5
Я хорошо понимал, что Арькина удача — это дело случая, и все-таки не выдержал, забросил удочку на «счастливом месте». Скрывая неловкость за шуткой и не глядя на Арика, сказал:
— У меня зацепится сейчас еще крупнее.
Но как и следовало ожидать, никто не зацепился. Мы просидели и час, и два, а поклевки не было. Не брались и пескари.
Солнце уже изрядно припекало, и от Валькиной рубашки поднимался пар. Шпик чесался, словно его блохи кусали, широко с подвыванием зевал, клевал носом. Ну и сонуля!.. Я поднялся.
— Давай сматываться. Нечего без толку сидеть.
По тропинке, уставшие и утомленные переживаниями утра, направились домой. Язь на кукане хвостом доставал до земли. Арик то и дело посматривал на него, покачивал своей черноволосой головой и причмокивал зачем-то губами, будто конфетку сосал.
У моста собрался народ. Слышны сдержанные горестные голоса и одинокий громкий плач. У Вальки Шпика уши словно увеличились в размере, жадно направлены на толпу. Через минуту у него уже есть выводы:
— Или кто-то утонул, или… с моста кто-то упал…
Подходим ближе. Валька прав. На земле, в мокром платье, облепленном нитями водорослей, лежит женщина. Над ней склонилась старушка и громко плачет. Протискиваюсь ближе…
Никогда, никогда не забыть мне этого!
Лицо у женщины иссиня-бледное, уголки рта страдальчески опущены книзу, острый подбородок круто задран вверх, в голубое безоблачное небо. Женщина была молодой и красивой — высокий чистый лоб, длинные стрельчатые ресницы, прямой хрящик небольшого носика, черные волосы влажными прядями рассыпаны и перепутаны на земле вокруг головы. Мне нестерпимо жалко ее! Я чувствую, как что-то горькое и удушливо-тяжелое назревает во мне и вот-вот вырвется наружу…
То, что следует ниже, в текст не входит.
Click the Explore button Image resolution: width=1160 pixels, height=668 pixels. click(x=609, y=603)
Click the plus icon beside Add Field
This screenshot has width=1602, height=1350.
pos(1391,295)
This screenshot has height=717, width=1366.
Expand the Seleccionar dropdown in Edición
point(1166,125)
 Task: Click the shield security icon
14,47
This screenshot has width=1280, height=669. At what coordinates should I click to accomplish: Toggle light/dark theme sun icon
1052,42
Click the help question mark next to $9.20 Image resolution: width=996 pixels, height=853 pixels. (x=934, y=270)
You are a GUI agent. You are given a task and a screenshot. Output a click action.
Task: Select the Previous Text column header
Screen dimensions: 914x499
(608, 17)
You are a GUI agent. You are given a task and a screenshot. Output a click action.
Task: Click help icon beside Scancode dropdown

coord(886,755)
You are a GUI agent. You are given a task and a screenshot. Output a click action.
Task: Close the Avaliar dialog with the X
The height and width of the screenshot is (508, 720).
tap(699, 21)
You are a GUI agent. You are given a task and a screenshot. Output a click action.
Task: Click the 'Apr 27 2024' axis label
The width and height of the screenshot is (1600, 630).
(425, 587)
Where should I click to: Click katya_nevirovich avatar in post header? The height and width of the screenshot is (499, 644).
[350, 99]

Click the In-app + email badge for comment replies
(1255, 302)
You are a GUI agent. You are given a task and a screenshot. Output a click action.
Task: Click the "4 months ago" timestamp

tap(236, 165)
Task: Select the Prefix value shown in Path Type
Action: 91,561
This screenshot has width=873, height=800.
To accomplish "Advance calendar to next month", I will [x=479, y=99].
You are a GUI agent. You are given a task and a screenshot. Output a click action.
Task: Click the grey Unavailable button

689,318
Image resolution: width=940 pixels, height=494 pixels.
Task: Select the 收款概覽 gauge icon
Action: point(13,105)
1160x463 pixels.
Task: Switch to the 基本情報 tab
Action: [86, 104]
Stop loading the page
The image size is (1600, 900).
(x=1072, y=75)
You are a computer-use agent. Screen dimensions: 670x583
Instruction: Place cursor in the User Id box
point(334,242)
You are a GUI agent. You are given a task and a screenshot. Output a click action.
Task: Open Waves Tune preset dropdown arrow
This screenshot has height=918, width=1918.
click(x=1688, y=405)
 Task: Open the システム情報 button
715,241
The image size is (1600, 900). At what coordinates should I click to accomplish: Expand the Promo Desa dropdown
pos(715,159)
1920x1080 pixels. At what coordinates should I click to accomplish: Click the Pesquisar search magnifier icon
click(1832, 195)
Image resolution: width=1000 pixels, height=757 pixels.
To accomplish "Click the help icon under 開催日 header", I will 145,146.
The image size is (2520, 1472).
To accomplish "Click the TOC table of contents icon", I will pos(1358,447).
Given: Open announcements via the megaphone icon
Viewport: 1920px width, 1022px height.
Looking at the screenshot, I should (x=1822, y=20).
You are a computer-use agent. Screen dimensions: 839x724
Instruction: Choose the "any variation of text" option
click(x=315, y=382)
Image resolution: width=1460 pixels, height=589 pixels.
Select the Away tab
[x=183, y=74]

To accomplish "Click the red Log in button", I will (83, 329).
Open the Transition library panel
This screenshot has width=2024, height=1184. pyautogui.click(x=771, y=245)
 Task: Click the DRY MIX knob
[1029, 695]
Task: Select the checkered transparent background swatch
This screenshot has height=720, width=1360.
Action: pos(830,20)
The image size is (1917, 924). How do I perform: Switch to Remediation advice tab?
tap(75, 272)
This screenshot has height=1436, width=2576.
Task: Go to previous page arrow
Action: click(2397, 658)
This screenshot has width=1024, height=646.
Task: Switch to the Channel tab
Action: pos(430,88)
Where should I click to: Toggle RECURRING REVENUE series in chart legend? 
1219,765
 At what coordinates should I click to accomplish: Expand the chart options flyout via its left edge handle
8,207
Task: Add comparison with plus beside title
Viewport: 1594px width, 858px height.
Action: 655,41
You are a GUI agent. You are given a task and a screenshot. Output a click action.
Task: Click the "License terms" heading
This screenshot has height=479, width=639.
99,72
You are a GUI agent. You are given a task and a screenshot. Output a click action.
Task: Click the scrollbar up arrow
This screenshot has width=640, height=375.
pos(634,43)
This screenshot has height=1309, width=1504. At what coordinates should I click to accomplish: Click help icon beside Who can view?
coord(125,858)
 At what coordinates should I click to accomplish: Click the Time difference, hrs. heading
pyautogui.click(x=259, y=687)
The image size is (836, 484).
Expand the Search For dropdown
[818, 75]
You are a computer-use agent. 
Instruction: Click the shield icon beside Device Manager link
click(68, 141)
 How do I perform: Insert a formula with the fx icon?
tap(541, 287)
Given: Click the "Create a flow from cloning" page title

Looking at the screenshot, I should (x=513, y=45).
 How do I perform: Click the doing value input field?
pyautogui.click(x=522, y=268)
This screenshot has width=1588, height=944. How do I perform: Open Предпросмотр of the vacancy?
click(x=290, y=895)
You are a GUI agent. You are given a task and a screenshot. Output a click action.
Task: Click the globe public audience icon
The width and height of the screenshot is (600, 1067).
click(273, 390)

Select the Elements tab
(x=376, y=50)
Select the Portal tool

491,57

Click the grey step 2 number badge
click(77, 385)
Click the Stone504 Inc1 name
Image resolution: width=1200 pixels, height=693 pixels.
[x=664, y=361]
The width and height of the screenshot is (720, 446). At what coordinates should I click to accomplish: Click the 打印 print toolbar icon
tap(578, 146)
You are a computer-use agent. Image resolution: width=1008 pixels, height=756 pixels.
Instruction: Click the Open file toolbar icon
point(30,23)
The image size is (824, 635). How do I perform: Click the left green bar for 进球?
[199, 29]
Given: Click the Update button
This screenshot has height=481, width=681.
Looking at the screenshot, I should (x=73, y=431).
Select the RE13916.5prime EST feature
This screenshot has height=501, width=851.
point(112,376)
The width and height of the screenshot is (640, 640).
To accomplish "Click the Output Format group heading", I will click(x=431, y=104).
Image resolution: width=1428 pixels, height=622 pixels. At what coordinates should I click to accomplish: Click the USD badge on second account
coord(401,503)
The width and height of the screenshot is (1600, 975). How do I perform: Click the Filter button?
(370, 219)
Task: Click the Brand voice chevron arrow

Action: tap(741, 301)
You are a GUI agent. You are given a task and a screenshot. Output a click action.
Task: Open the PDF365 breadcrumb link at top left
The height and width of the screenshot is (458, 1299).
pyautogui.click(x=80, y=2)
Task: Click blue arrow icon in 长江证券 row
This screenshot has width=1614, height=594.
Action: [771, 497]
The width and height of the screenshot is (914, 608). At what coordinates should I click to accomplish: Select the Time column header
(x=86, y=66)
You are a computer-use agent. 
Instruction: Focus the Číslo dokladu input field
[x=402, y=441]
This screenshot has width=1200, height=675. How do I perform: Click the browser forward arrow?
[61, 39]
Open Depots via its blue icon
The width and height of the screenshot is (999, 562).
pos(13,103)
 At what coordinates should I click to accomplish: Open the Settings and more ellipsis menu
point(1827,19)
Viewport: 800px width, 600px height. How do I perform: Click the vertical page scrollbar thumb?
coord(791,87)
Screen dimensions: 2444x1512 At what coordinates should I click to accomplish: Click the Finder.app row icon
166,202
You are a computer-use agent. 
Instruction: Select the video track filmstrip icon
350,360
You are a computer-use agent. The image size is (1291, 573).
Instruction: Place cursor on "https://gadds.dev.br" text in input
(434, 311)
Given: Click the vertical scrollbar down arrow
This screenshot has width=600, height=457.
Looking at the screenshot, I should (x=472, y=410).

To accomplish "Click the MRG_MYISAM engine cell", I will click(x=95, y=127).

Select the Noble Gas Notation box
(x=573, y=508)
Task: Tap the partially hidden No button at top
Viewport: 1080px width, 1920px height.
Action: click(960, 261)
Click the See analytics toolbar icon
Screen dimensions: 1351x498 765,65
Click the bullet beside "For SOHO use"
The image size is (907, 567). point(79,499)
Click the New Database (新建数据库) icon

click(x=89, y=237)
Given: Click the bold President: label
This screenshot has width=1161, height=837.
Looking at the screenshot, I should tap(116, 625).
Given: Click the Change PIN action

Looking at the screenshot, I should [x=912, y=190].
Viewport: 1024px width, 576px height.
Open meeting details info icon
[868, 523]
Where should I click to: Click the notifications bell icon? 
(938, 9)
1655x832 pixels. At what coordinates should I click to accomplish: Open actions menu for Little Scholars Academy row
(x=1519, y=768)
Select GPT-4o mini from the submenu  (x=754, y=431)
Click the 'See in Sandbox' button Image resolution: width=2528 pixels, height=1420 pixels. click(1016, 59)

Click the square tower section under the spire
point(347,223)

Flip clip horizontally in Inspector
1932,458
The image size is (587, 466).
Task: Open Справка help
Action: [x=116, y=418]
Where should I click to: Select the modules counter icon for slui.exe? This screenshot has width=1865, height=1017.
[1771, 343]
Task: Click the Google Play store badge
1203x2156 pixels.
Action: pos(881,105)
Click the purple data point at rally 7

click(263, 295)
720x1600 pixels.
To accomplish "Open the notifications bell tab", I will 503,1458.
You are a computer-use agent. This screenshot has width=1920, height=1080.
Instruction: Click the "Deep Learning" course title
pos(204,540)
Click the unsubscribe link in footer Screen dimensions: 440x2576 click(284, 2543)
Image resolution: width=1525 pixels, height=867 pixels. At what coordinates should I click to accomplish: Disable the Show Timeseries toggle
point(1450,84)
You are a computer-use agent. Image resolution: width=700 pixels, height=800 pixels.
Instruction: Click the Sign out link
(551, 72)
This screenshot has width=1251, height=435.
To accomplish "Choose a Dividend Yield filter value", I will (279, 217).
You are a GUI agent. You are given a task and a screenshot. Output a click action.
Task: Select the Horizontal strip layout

А старушка, мать этой молодой женщины, рассказывает, причитает:
— …И месяца не пожили по-людски, забрали Витеньку на фронт… А уж потом, месяца через два, и похоронную принесли. Упреждала я, просила, чтоб в случае чего мне ее отдали, а не ей — переживала она больно сильно… А нынче и случилось… За хлебом в очереди я простояла… Прихожу, а на ней лица нет… Спрашиваю, что с тобой, доченька, касаточка? Молчит, отворачивается… И не плакала даже… А потом выбежала и — сюда… Я-то, старая, успею ли за ее молодыми ногами?.. Ох, горюшко-горе! И что ты сделала, любушка ты моя родная, на кого ты спокинула меня, одну-одинешеньку?!.
И вдруг старушка выпрямилась, вытянулась и, глядя на нас выбеленными страданием и горем глазами, исступленно закричала:
— Люди, да что же это делается, а? До каких пор детей наших убивать будут, до коли терпеть?! — Она подняла к небу костлявые, обтянутые тонкой прозрачной кожей руки и крикнула грозно, страстно: — Будь, ты проклят, Гитлер! На веки вечные будь проклят!..
До самого дома звучал в моих ушах этот грозный, наполненный невыразимым чувством тоски голос. Я еще и еще раз представлял себе морщинистое лицо старушки, ее заплаканные белые глаза, тонкие, лишенные мускулов руки, воздетые к небу, и снова слышал ее страстное заклинание: «На веки вечные будь проклят!»
Когда я рассказал обо всем маме, она заплакала и как-то слишком по-детски испуганно замахала на меня руками.
— Хватит, хватит, не нужно больше… Ах ты, горе-то какое у людей! — и крепко обняла меня, прижала к к себе.
После непродолжительного молчания, высвобождаясь из ее рук, я сказал — сказал впервые после того, как мы проводили отца на фронт:
— Мама, а ведь нашего папку тоже могут…
Мама вздрогнула и отшатнулась, словно обожглась обо что-то раскаленное. Глаза ее стали темными и злыми.
— Не смей, слышишь! Не смей! Уйди от меня!..
Она отвернулась, а я, понурый и растерянный, побрел во двор. Действительно, какой я идиот! Не пять же лет мне все-таки… От стыда у меня пылали уши.